Dive Brief:
- New laws in Idaho, Maryland, Oklahoma and Virginia require state education departments to develop guidance for using artificial intelligence safely and responsibly in schools. Each statute also mandates that school boards adopt their own AI policies to align with their state’s guidance.
- In addition, Maryland’s law requires its districts to designate a coordinator to work with the state on their “productive and ethical use” of AI. And Oklahoma’s law prohibits AI tools from being primarily used for grading, discipline or other high-stakes educational decisions.
- With this legislative push, these states have moved beyond issuing AI guidance — as has been the practice in many states — to take concrete actions requiring schools to apply new standards in the classroom.
Dive Insight:
As of October 2025, 34 states and Puerto Rico had released AI guidance for schools, according to AI for Education, a group that supports districts in developing AI policies.

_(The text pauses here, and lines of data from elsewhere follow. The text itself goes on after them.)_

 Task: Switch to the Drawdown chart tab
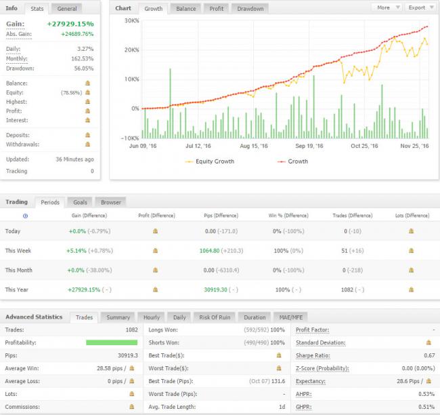coord(250,9)
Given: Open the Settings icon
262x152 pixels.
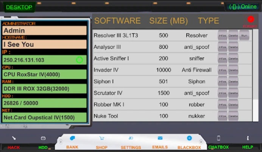Looking at the screenshot, I should click(131, 138).
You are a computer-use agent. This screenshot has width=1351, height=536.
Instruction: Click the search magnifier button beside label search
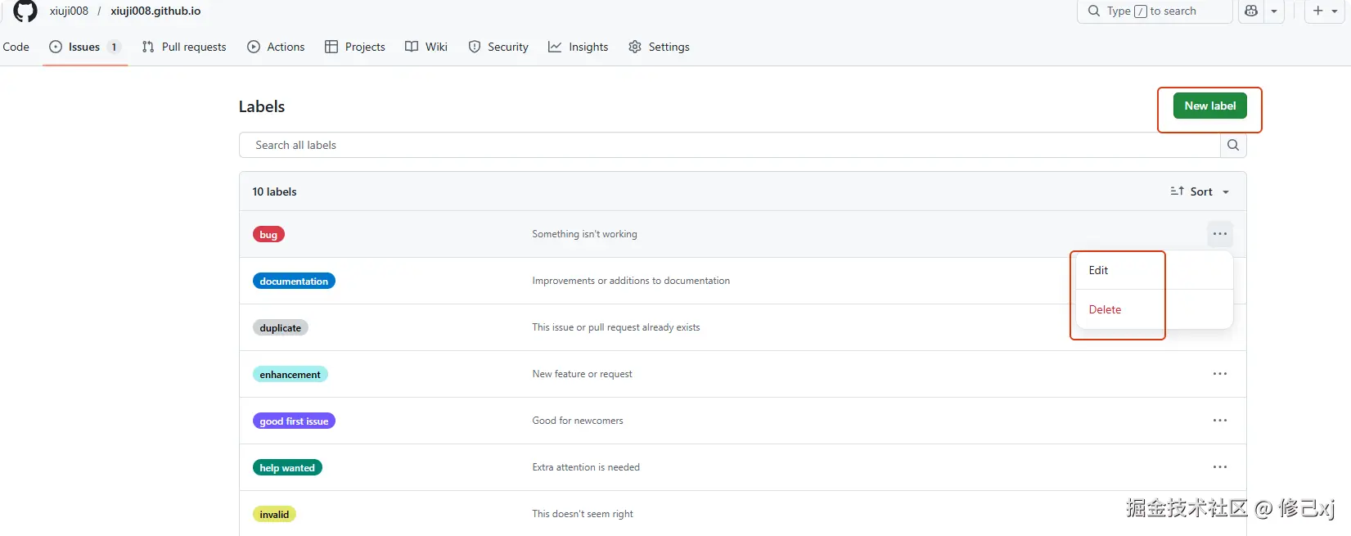[x=1233, y=145]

Still, some research indicates that districts aren’t doing enough to help teachers effectively use AI tools in their classrooms. For instance, a survey released in May by Gallup and the Walton Family Foundation found that 82% of teachers have not received formal guidance on how to use AI in their jobs. K-12 technology experts have also called for more federal resources to support AI teacher training.
Ohio and Tennessee in the last few years enacted laws requiring their school districts to adopt AI policies, similar to the provisions that took effect recently in Idaho, Maryland, Oklahoma and Virginia. In Ohio, districts had to do so by July 1, while Tennessee’s deadline was at the start of the 2024-25 school year.
But while these states are requiring districts to establish AI policies, some K-12 leaders are facing calls for an AI moratorium — particularly for student-facing AI tools, as seen most recently in New York City Public Schools.
Oklahoma’s new AI law permits a parent or guardian to opt a student out of using AI tools in school, and the student cannot be academically penalized for doing so. School districts in the state are also required under the law to annually disclose to families all of the AI tools in use and the student data being collected by those tools.
Virginia's law, meanwhile, supports innovative uses of AI in schools through a new pilot program to fund, evaluate and scale AI for instruction, tutoring, student engagement, operational efficiency and teacher support.
Similarly, the Delaware Department of Education has developed an AI assurance lab that tests and evaluates AI tools for district use within state set parameters.
Maryland’s new law will require its education department to create a rubric to help school districts evaluate AI tools in use and provide professional development on AI for educators and school leaders. The legislation also establishes the Maryland AI Education Collaborative on Artificial Intelligence in K-12 Education, which will study uses of AI in Maryland school districts and recommend a process for the state to regularly update content standards on how the tech is used.